Set task 1 -> In the essay on silence and architectural beauty, which philosopher does the author paraphrase on the nature of beauty?
Set task 2 -> Extend the essay on silence and architectural beauty, picking up after its final sentence.

--- start of Source extract ---

In the new millennium, the “less is more” aphorism takes a twist which violates the most basic Kantian categorical imperative: for the sake of capitalist accumulation, developers obtain more with less while helpless urban and architectural designers so deliver for the sake of a few dollars and cents. The morality of this condition of economic dependence is rather questionable; and, as unfortunate as it may sound, it has become the status-quo of our profession.


In the icy waters of this egotistical calculations “Silence is my Choice”.


Silence is my choice

But, what does it mean to be silent? What are the consequences of being quiet in a world where turmoil is so very common? Do we really have any choice? At the foundational moment, answers to these questions may change our approach to a project, its deliverance, its content, its perceptual potentialities, and its final attainments. When I propose that “Silence is my Choice”, I am basically arguing in the most skeptic manner available in the field of aesthetics. Voluntary silence implies a certain attitude of mindfulness and, as a consequence, a moment of deep internal reflection. In silence, I cannot deny the existence of beauty; I can only question the nature of beauty. To paraphrase David Hume, beauty is not a quality that objects have in themselves but a sentiment of the person who is looking at the object of beauty. And, as architects and urban designers, we definitely need immense silence to be able to develop this kind of sentiment while attempting to create, with complete courage and intention, a particular object of beauty. We need to enter the right state of mind to determine, with an acceptable degree of certainty, the capacity of beauty to please universally. Beauty is, in fact, a matter of choice not a matter of fate.

--- end of Source extract ---
--- start of Dataset content ---

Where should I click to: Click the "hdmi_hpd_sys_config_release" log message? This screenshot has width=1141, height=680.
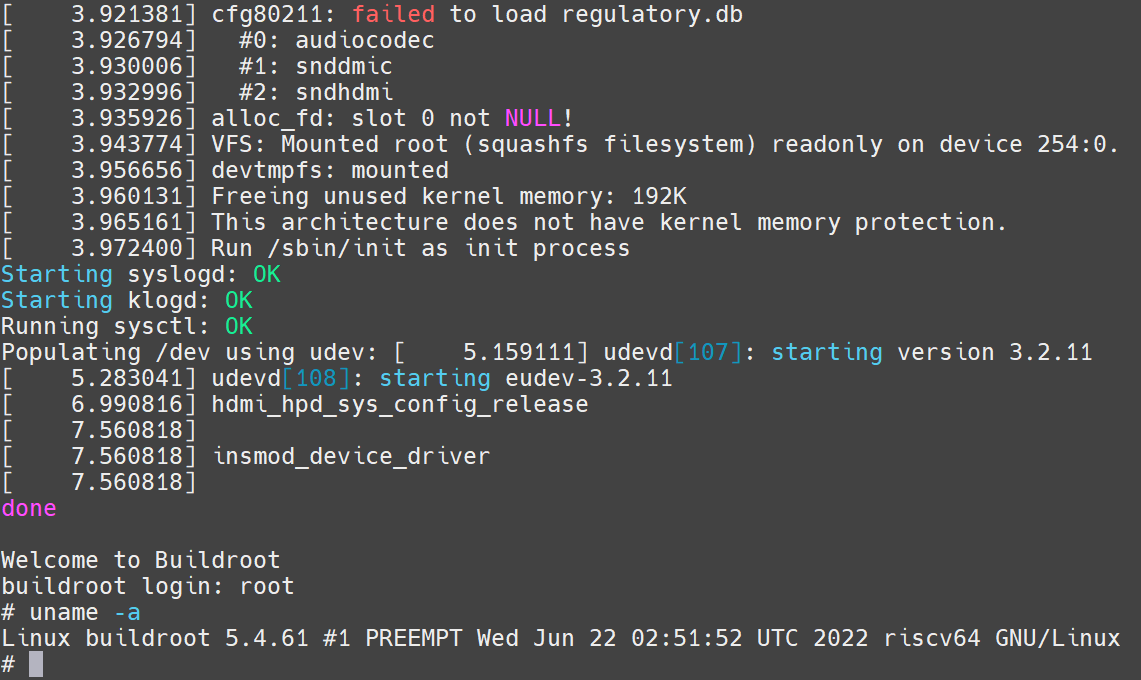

--- end of Dataset content ---

Written response 1 -> David Hume

Written response 2 ->
This search for choice-based universal principles does not come without obstructions. In “Of the Standard of Taste”, published in 1757 by David Hume, he proposes five obstructions which, in my opinion, are among the most important philosophical observations of the last five hundred years: lack of delicacy (1), lack of practice (2), substandard comparative studies (3), prejudice (4), and lack of good sense to discern the parts of the work, to understand the function or lack thereof, and to free oneself from the world (5). Unfortunately, these five obstructions are ubiquitous in the professional practice of the development community of the new millennium. The “less is more” aphorism only adds prejudice to the developer’s audience for which it was never intended. A true silent architect, or urban designer, is one who does not have any of these five obstructions. In silence, one reflects upon sentiments and instead of surrendering to the professional status-quo one looks inside for guidance or outside for primary sources of information while continuing a long-standing search for that moment in which we all can be in perfect communion with the absolute.


Silence is my choice!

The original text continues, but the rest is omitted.